Some smart responses to my piece about stupid voters have been coming in. Most of them – and this is probably a comment on my readership – whack me for going too easy on Republicans.

You’re dangerously close to equivilation here.  Just because there are stupid voters on the right and left, that does not mean that they exist in equal numbers, nor that politicians of the right and left pander to their fringes equally.

The issue, at least from the perspective of a partisan liberal, is that the Republican party is no longer even really trying to fight for swing voters – they’re trying to build up their ignorant base, which will vote for them reliably, to the point that swing voters become irrelevant.  On the one hand, those of us in safe blue territory can stare in disbelief and hope that come November, the GOP will find itself facing steep losses in the House and Senate and a newly re-energized Obama presidency, because a lot of swing voters are women, and they are not going to let some bunch of old white dudes ban birth control and mandate “shaming wands” (as Garry Trudeau put it).  On the other hand, if you think of it in terms of cultural or “memetic” evolution, the conservative movement has been spectacularly successful over the last fifty years – to use the current Slate buzzword, it’s resilient.  No matter how often it fails, or conflicting facts emerge, the system of indoctrination (don’t believe the liberal media!) protects its core, and it finds new ways to spread its poisonous message. (Conservatives failing in government is just another sign that government can’t do anything right!)
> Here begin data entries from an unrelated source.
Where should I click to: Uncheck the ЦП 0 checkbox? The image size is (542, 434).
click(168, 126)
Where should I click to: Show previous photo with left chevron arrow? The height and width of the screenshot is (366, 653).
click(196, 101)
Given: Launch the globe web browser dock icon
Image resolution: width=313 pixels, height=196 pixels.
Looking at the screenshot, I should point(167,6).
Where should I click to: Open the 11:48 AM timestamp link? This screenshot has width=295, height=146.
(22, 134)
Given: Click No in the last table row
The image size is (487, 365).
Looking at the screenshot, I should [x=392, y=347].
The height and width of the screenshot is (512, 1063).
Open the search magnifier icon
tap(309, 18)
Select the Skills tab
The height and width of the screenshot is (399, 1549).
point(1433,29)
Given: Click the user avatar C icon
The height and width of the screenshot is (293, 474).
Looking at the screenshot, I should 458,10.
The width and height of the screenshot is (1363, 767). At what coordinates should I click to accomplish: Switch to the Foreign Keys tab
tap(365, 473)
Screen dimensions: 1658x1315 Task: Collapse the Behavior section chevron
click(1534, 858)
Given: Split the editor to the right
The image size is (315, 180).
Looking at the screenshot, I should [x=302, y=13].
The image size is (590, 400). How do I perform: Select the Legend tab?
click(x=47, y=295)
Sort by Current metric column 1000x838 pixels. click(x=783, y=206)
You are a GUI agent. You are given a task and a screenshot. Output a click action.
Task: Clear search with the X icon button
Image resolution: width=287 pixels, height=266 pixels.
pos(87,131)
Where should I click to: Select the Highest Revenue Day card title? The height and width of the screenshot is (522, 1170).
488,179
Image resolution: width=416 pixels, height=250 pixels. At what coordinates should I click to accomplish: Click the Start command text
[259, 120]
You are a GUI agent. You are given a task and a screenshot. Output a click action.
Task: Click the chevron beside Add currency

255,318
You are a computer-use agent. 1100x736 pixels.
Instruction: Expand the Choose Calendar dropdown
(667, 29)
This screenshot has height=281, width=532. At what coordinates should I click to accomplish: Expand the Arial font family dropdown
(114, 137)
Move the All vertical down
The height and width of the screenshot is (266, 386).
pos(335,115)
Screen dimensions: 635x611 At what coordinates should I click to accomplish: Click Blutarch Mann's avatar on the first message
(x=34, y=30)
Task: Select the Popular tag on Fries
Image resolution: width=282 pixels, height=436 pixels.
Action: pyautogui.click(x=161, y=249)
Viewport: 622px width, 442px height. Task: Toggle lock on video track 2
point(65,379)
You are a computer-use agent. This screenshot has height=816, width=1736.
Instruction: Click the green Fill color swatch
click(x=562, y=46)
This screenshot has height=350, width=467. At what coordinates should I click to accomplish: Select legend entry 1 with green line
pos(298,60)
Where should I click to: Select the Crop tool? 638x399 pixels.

This is more of a root-cause search than the one I was engaged in. I was just trying to defend reporters quoting people who didn’t know things. But since I argued that voter stupidity didn’t have much of an effect on election – the point is that a dumb voter who’s generally pretty conservative will eventually make the same partisan choice that a brilliant conservative will make. The guy who votes against Barack Obama because he’s worried about the illuminati gets counted, as Bill Kristol gets counted. Voter ignorance doesn’t wildly distort elections. But it’s a factor that should be covered.